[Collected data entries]
§ §
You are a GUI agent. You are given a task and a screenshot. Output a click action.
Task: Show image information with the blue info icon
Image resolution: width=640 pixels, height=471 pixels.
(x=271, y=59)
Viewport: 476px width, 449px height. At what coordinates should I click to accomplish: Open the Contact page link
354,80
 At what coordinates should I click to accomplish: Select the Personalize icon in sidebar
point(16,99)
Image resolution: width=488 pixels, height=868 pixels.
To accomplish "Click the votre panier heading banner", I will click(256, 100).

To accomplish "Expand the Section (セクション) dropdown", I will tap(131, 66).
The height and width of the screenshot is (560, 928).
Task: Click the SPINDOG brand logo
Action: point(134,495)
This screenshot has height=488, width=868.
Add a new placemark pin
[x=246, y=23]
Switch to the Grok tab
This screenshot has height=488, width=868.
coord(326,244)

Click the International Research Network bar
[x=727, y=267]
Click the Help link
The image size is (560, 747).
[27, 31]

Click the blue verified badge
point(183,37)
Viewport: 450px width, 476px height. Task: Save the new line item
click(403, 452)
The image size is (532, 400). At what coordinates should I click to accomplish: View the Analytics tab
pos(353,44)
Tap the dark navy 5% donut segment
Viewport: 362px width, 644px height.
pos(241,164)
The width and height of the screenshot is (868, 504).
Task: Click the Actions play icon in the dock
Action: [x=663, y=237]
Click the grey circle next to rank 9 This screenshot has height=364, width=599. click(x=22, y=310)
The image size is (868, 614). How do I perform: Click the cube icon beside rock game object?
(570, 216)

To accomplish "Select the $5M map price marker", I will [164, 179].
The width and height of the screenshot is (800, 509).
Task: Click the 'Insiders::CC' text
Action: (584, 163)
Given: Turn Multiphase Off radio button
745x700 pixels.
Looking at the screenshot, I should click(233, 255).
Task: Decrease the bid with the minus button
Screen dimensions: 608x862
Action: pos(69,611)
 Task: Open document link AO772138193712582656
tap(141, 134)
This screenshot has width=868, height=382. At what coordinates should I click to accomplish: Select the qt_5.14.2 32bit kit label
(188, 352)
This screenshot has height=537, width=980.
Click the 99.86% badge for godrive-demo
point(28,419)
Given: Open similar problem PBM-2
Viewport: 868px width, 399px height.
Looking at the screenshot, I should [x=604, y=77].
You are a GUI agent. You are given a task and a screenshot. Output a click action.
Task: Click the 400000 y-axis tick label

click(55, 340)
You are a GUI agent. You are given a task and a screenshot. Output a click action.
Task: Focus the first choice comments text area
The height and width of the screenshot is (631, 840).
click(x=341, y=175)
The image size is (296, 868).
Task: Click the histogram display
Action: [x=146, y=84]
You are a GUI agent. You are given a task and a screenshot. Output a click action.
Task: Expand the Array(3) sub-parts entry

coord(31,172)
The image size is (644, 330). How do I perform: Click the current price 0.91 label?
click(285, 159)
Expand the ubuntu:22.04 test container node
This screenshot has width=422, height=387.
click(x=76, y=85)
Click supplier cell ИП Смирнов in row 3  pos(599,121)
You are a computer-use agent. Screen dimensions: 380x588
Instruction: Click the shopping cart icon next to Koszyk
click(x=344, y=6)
§ §
◆ Task brief ◆
Every line above that includes the string "button" needs to be copied.

◆ Your response ◆
Given: Turn Multiphase Off radio button
Task: Decrease the bid with the minus button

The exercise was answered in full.